• _Selection_:
Extracting data on shadow economy from PDF tables

26 Dec 2016

At a glance:

The shadow economy as a percentage of GDP in wealthier countries is in decline; and had a spike in 2009 with the economic crisis. More research is needed to adequately understand it. Along the way I experiment with extracting data frames from PDF tables; and show it's always worthwhile looking at the same data in different ways, which can be as simple as freeing up the vertical axes of graphics.

Data on the shadow economy?

I’m reading Kenneth Rogoff’s The Curse of Cash. It was one of Bloomberg’s Best Books of 2016 and the Financial Times’ Best Economics Books of 2016, and I recommend it. It’s an excellent and convincing book, making the case for getting rid of large denomination notes for three reasons:

  • to put the squeeze on the shadow economy (everything from breaches of labour standards, visa requirements, and tax evasion)
  • make life harder for organised crime
  • make negative interest rates a credible weapon in the armoury of central banks.

• _Your tasks_:
1 – Rewrite the paragraph of the blog post that begins "The shadow economy as a percentage of GDP" as a short bulleted list that keeps its main facts.
2 – According to the blog post, which two publications named The Curse of Cash among their best books of 2016?

• _Records_:

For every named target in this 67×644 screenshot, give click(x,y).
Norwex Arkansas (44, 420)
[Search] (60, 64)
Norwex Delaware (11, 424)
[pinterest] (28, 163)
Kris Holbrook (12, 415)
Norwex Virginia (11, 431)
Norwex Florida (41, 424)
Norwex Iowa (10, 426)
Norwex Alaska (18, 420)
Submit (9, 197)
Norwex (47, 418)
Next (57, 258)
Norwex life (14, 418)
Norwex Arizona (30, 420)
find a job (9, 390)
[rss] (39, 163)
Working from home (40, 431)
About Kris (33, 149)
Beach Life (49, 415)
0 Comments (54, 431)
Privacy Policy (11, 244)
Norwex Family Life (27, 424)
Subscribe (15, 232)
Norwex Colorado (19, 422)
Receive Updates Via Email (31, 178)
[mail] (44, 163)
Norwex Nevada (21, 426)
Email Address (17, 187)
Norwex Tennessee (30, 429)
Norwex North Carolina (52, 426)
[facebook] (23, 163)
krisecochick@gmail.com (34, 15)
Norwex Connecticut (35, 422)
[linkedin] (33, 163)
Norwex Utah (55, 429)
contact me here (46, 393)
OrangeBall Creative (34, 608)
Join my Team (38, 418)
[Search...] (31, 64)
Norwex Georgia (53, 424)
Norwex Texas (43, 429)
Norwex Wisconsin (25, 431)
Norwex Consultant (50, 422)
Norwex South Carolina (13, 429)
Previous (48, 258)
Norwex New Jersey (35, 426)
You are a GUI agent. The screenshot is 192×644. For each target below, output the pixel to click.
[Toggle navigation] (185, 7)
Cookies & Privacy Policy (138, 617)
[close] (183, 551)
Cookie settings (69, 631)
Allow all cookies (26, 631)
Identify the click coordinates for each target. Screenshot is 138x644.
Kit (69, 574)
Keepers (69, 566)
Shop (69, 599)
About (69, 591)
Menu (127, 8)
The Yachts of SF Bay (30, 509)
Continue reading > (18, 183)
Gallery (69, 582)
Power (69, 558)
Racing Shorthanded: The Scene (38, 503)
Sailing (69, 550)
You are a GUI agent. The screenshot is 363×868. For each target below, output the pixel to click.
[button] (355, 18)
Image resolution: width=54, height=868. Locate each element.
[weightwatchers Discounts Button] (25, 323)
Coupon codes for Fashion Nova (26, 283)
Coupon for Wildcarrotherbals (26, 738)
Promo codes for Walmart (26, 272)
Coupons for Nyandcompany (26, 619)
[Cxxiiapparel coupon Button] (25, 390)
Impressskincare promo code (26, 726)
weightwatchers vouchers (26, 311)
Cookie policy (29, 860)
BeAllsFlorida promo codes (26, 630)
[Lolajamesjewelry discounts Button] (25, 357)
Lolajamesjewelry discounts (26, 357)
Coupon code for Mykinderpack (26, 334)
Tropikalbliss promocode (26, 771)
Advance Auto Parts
--
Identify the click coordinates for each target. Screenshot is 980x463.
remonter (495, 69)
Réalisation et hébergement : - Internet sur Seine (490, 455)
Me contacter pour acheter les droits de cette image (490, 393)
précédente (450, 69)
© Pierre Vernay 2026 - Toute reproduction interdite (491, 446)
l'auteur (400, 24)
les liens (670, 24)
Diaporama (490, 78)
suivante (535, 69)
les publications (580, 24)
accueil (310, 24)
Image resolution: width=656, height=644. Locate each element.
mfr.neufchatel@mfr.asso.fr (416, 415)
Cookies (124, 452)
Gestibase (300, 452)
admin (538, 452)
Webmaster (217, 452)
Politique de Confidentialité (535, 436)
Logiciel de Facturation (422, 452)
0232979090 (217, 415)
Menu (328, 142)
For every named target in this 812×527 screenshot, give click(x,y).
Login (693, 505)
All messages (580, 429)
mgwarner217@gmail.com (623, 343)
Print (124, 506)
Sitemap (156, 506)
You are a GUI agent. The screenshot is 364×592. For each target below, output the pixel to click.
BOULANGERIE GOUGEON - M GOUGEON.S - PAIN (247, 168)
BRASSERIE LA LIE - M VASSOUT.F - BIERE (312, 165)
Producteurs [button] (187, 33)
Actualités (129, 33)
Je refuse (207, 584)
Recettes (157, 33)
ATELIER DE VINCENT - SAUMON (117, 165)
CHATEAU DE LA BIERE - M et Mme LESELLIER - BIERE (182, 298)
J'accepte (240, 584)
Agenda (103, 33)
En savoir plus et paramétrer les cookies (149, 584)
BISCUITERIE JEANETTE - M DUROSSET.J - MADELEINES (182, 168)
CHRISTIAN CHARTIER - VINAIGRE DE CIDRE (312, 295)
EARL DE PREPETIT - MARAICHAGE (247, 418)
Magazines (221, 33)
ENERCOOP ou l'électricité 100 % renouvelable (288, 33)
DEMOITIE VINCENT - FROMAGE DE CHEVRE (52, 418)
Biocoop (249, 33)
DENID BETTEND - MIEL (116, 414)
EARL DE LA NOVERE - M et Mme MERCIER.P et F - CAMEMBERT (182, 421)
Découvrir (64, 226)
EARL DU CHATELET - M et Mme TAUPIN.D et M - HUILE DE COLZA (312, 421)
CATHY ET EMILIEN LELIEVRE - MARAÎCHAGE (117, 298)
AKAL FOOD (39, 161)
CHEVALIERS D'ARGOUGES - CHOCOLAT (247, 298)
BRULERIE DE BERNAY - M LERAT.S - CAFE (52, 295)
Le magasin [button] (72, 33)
...
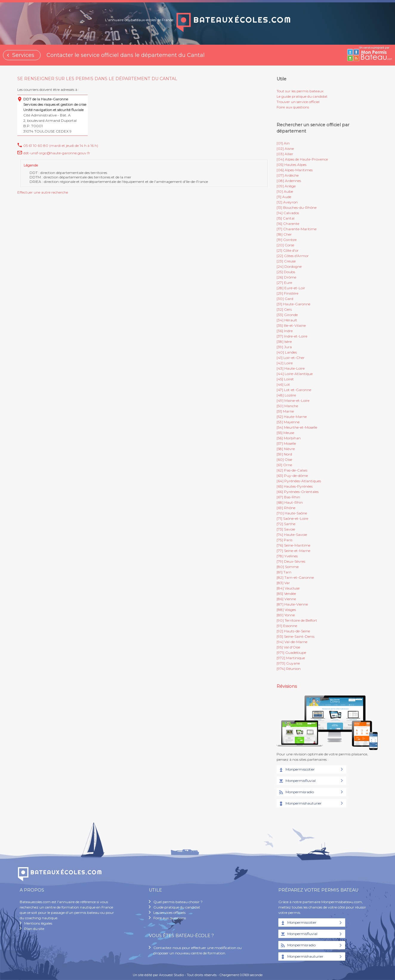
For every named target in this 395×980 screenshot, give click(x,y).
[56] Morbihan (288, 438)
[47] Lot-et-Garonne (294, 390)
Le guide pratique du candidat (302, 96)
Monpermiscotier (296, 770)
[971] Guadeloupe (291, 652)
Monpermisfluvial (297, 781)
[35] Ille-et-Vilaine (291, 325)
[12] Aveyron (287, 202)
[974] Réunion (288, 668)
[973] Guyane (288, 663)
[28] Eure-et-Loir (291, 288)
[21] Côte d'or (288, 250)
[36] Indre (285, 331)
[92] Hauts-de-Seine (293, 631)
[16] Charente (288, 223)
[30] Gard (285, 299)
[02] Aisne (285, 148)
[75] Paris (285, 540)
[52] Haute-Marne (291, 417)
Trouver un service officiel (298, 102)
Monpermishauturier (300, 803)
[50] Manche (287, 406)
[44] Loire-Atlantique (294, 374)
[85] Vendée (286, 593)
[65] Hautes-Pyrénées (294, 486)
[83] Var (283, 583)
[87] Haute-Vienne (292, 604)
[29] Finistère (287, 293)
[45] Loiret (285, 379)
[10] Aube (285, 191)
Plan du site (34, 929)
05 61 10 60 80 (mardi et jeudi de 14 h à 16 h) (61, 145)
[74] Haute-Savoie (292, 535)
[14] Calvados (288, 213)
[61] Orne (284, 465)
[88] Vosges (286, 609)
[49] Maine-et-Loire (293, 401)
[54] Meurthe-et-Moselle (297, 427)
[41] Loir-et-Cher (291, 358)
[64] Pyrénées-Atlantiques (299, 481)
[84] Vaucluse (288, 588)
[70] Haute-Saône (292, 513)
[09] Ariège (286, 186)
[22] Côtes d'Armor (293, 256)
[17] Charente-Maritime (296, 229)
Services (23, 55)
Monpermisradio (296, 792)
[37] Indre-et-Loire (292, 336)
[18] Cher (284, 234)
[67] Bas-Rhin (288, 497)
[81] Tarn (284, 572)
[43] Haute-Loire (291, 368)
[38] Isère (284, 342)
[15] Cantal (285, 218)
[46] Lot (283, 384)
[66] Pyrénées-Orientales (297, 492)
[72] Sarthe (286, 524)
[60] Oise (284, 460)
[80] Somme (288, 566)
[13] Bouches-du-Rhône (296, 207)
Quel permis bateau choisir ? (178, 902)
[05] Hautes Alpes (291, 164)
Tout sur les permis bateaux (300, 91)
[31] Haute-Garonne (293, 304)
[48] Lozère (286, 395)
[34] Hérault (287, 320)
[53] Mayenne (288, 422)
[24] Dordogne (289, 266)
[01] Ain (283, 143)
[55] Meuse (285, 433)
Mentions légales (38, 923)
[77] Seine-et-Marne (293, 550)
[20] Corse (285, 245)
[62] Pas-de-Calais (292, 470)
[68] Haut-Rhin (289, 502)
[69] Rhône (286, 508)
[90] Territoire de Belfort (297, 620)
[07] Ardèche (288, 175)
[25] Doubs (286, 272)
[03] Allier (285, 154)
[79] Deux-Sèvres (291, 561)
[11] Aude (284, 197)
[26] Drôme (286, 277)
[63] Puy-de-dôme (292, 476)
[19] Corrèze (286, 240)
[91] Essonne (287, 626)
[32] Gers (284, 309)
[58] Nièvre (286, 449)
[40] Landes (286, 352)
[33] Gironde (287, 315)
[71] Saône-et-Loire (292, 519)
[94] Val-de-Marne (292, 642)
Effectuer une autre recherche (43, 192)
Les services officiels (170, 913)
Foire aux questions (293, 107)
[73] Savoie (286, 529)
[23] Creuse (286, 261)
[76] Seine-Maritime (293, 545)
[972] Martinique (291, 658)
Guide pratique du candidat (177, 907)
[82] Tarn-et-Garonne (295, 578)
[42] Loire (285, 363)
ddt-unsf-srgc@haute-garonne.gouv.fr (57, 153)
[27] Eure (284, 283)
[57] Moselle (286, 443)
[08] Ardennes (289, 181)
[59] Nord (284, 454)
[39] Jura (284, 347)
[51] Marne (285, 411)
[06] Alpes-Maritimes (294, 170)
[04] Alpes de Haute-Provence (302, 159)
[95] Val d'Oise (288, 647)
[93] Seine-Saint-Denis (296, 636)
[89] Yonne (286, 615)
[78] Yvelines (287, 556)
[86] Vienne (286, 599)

• _Written answers_:
1 –
- In wealthier countries, the shadow economy's share of GDP is declining, though it spiked in 2009 with the economic crisis.
- More research is needed to understand it adequately.
- The post experiments with extracting data frames from PDF tables.
- It shows that looking at the same data in different ways is always worthwhile, even something as simple as freeing up the vertical axes of graphics.

2 – Bloomberg and the Financial Times.